[EXTRACT PROVIDED]:
◇ ◇ ◇ ◇ ◇ ◇ ◇

The usual definition of an invertible function is the following

A function $f\colon A\to B$ is invertible if and only if there exists a function $g\colon B\to A$ such that the compositions $f\circ g=\mbox{Id}_B$ and $g\circ f=\mbox{Id}_A$ hold, where $\mbox{Id}_X\colon X\to X$ is the identity function on $X$.

Recall that the definition of the identity function $\mbox{Id}_X$ is the (it turns out unique) function such that for all $\alpha\colon X\to Y$ and for all $\beta\colon Z\to X$, it holds that $\mbox{Id}_X\circ\alpha=\alpha$ and $\beta\circ\mbox{Id}_X=\beta$. This is equivalent to defining $\mbox{Id}_X(x)=x$ for all $x\in X$.

It's a useful exercise to show that if $f$ has an inverse $g$, then $g$ is unique, that is, if $h$ is also an inverse of $f$, then $h=g$ (here use the definition of the identity functions to prove this).

Now, how can we show that if $f\colon A\to B$ is invertible, then $f$ must be a bijection? Well contradiction is a reasonable method to attempt. Suppose $f$ has inverse $g$ but that $f$ is not surjective. That means there exists an element $b\in B$ such that there exists no $a\in A$ with $f(a)=b$. Now, consider what this says about the function $f\circ g$. Why can this function not be equal to the identity on $B$?

◇ ◇ ◇ ◇ ◇ ◇ ◇

[DATASET CONTENT]:
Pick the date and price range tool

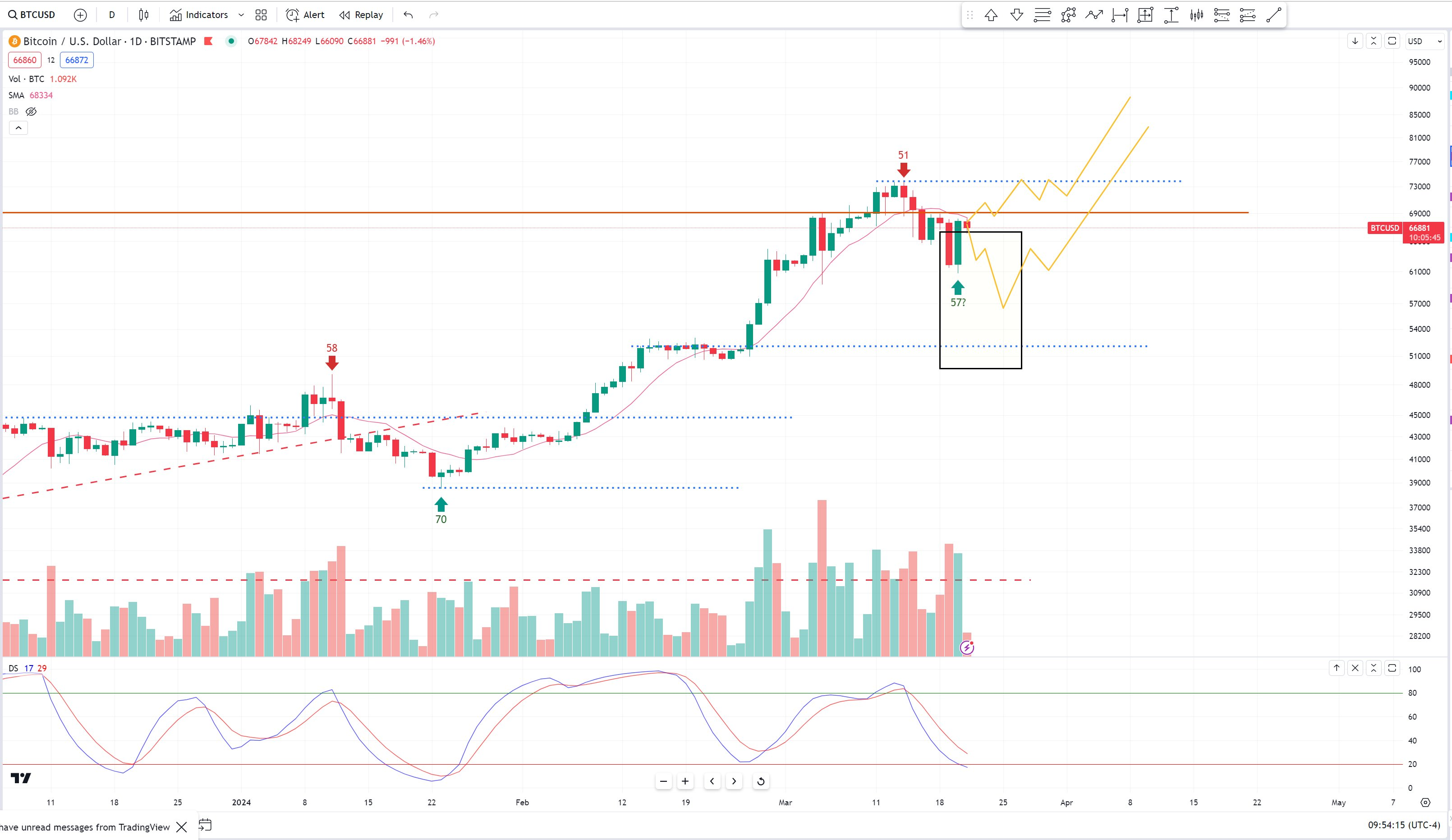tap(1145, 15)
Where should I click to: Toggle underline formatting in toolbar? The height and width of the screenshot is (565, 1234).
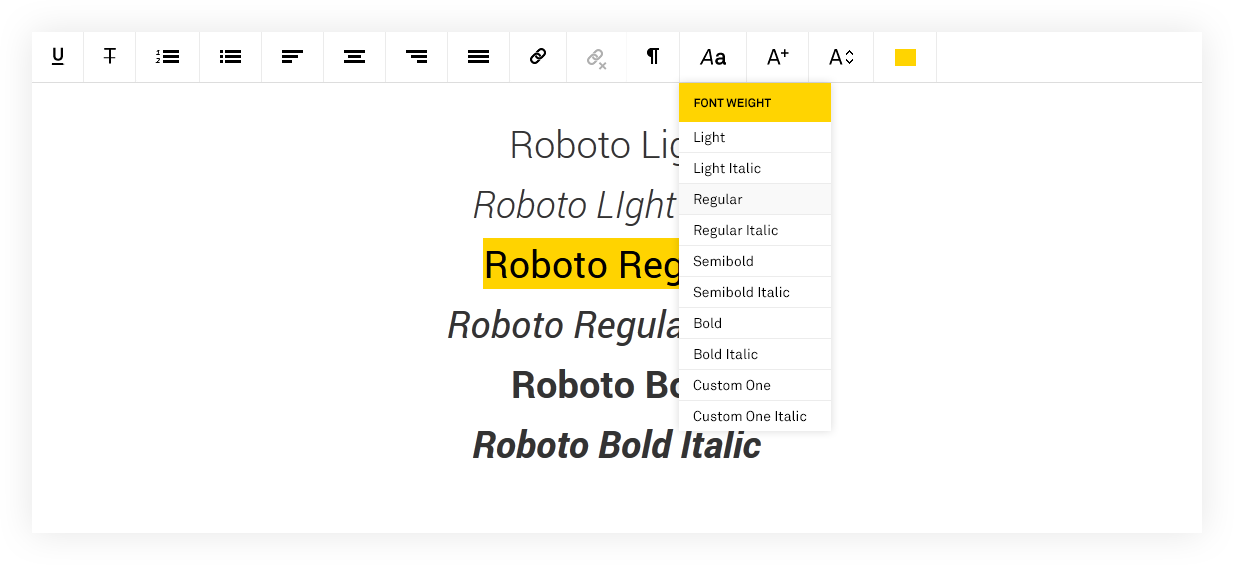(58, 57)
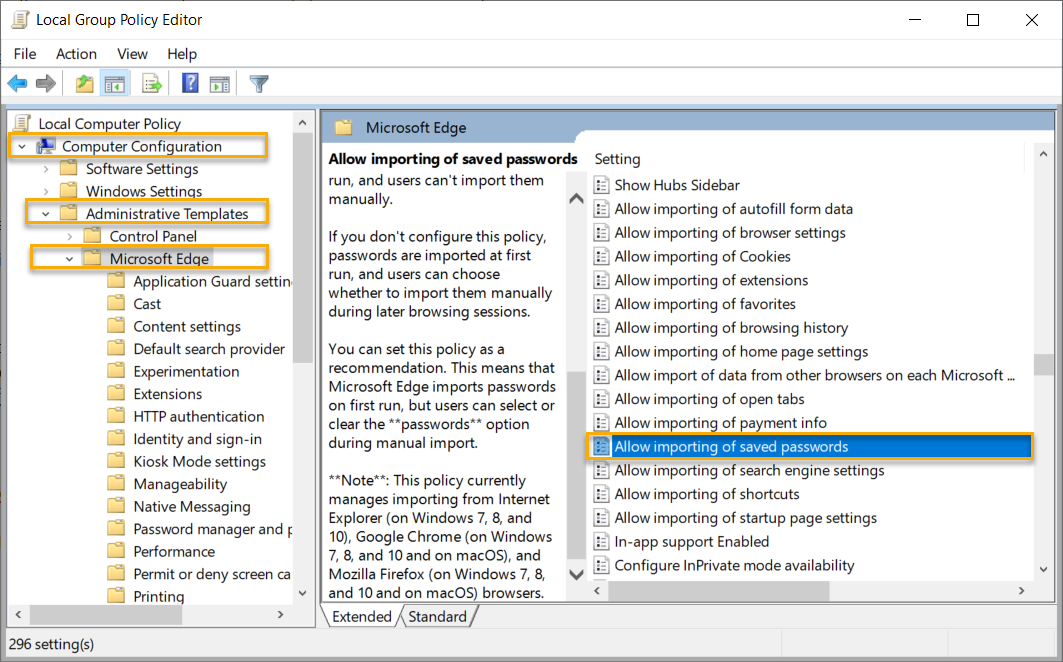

◇ ◇ ◇ ◇ ◇ ◇ ◇

[EXERCISE TASK 1]: In the passage on invertible functions, what method does the text suggest trying to show that an invertible function must be a bijection?
[EXERCISE TASK 2]: Repeat the part of the passage on invertible functions that opens with the words containing "The usual definition" and closes with "to prove this).".
The material comes from a different source than the passage on invertible functions.

[CORRECT OUTPUT 1]: Contradiction.

[CORRECT OUTPUT 2]:
The usual definition of an invertible function is the following

A function $f\colon A\to B$ is invertible if and only if there exists a function $g\colon B\to A$ such that the compositions $f\circ g=\mbox{Id}_B$ and $g\circ f=\mbox{Id}_A$ hold, where $\mbox{Id}_X\colon X\to X$ is the identity function on $X$.

Recall that the definition of the identity function $\mbox{Id}_X$ is the (it turns out unique) function such that for all $\alpha\colon X\to Y$ and for all $\beta\colon Z\to X$, it holds that $\mbox{Id}_X\circ\alpha=\alpha$ and $\beta\circ\mbox{Id}_X=\beta$. This is equivalent to defining $\mbox{Id}_X(x)=x$ for all $x\in X$.

It's a useful exercise to show that if $f$ has an inverse $g$, then $g$ is unique, that is, if $h$ is also an inverse of $f$, then $h=g$ (here use the definition of the identity functions to prove this).